Your objective
Your answer should consist of each line below that contains the string "screenshot".

Source data

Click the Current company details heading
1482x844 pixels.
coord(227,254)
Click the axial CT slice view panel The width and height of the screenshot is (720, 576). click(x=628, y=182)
==
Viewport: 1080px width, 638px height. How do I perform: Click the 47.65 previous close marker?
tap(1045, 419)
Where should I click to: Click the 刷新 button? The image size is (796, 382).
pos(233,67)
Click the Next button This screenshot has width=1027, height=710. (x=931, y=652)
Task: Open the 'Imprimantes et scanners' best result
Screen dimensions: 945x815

Output for this exercise
Click the axial CT slice view panel The width and height of the screenshot is (720, 576). click(x=628, y=182)
Click the Next button This screenshot has width=1027, height=710. (x=931, y=652)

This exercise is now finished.